Chili: Another Spicy Food to Help Control Your Metabolism

September 24, 2006

Chili: Another Spicy Food to Help Control Your Metabolism 


Competency # 5  The Way to Eat                        ReferenceAmerican Journal of Clinical Nutrition in July, 2006 


 “HOT” off the presses.  Chilies turn out to be a winning spice.  We have talked about how turmeric might be key to preserving your brain and preventing Alzheimer’s.  Cinnamon, garlic, and ginger all have their own claims to fame.  Now you can add Chilies.  Hurray.  Being a chili-head and having secretly smuggled in Tabasco sauce to restaurants for years, I can now proceed with impunity.  All of us spicy food lovers can celebrate and get down to business of openly putting a shaker of chili sauce right there next to the salt and pepper on your dining room table. 


 Here are the facts.  In the American Journal of Clinical Nutrition in July, 2006 is a wonderful little study from Australia where chilies were added to a bland diet.  The study design started with measuring how the study participants did for four weeks without any spicy food.  Then, they did a randomized crossover study in which they added chilies to their diet, either in the form of a chili at the end of a meal, or of a meal containing chili.  They measured glucose, insulin levels, C-peptide (looking for systemic inflammation).  


What they found was a remarkable reduction in the amount of insulin it took to control your blood sugar.  And the bigger their subjects were, the better it worked.  There is a working theory that our refined “bland” diet wears out our pancreas glands and we lose the ability to secrete enough insulin.  All of our white foods (bread, potatoes, rice, pasta) are forms of glucose in long strings we call carbohydrates: and all require insulin to control their metabolism.  That leads to a gradual rise in glucose in our blood, and that turns into diabetes and all the destruction diabetes causes on our blood vessels in the form of heart attacks and strokes.  Any strategy to control our sugar in our blood with a little less insulin release will add to our long-term well-being. 


 The mechanism of how this worked wasn’t studied in this research.  (There was not an increase in energy expenditure or, as my spouse would claim: running around flapping your arms looking for water.) But here is another “spice” that is brightly colored.  It appears that capsaicin must have an effect heretofore unknown.  But the effect was clear.  Adding a chili to your meal lowers the amount of insulin your body has to put out to control your sugar.  More on this story to come.  No other food does this so a whole new arena for study and research opens up. 


www.

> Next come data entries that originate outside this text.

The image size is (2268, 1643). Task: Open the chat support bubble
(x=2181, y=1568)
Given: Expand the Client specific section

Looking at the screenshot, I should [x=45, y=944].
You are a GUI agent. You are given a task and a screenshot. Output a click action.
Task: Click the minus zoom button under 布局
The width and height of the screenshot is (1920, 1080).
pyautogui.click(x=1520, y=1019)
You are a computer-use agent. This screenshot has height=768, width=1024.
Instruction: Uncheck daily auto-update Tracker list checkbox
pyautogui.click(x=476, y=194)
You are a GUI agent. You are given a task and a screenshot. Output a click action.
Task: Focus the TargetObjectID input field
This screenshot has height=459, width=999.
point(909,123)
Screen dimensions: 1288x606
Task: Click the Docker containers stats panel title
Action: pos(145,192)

What Will Work for Me?  I still can’t add Tabasco  “until I taste it”.  And I’m trying to try other forms of chili that don’t have as much salt in them.  I enjoy spicy food.  Maybe I’ll order the medium spicy Thai curry instead of the bland next time.  This appears to be another of the spices that have a great effect on our metabolism that we can all enjoy.  After all, getting lucky over age 50 means someone else cooks your dinner.  So maybe you can still add spice to your life and enjoy health benefits from it as well.